Russian Civil War

The Russian Civil War was the most consequential conflict between the World Wars and one of the deadliest in history. It began in October 1917 with the Bolshevik seizure of power in Petrograd and continued until 1922, when the last White and separatist forces were defeated and the Union of Soviet Socialist Republics was formally proclaimed. The war's complexity defies simple narratives. The principal combatants were the Red Army (the Bolsheviks' military force, built from scratch by Leon Trotsky as People's Commissar of War) against the White Armies — a loose coalition of tsarists, moderate socialists, nationalists, and regional separatists united only by opposition to Bolshevik rule. Complicating the picture were the anarchist forces of Nestor Makhno in Ukraine, the interventionist armies of fourteen Allied countries (Britain, France, Japan, and the United States among them), and the newly independent states of Finland, Estonia, Latvia, Lithuania, Poland, and the Caucasus nations fighting to secure their independence. Trotsky's achievement in building and commanding the Red Army is one of the most remarkable feats of organisation in modern history. In 1918 the Bolsheviks had no functioning military force; by 1920 the Red Army numbered over five million men. Trotsky maintained discipline through a combination of political commissars, exemplary punishment, and the enforced retention of 40,000–50,000 tsarist officers as 'military specialists' whose families were held hostage to ensure loyalty. The war's turning points were the defeat of Admiral Kolchak in Siberia (1919), the failure of General Denikin's advance on Moscow (1919), and the Soviet-Polish War (1919–21) which, despite Soviet defeat at the Battle of Warsaw, exhausted the last major White-aligned force.

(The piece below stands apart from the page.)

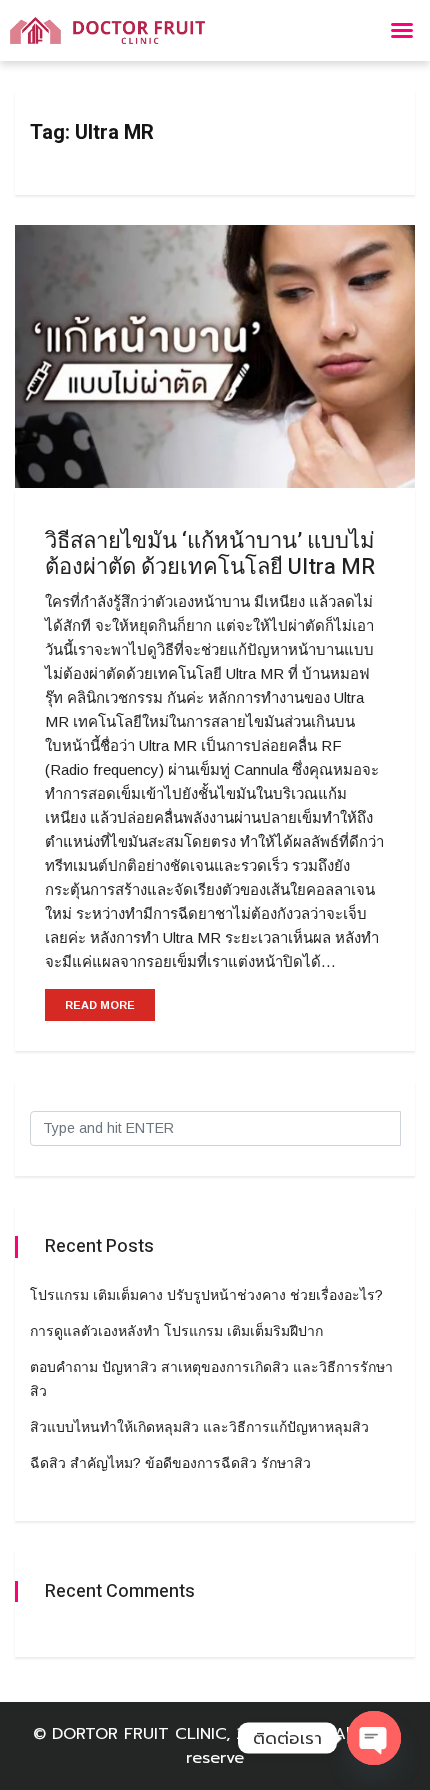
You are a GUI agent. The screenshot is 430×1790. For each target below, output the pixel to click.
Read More (100, 1005)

The war was decided less by military strategy than by the Bolsheviks' control of Russia's population centres, railways, and armaments industry — combined with the Whites' inability to offer a credible alternative to Bolshevik social promises. Total deaths are estimated at 7–12 million, the majority from famine and epidemic disease (particularly typhus) generated by the war's disruption. The famine of 1921–22 alone killed between 5 and 10 million people.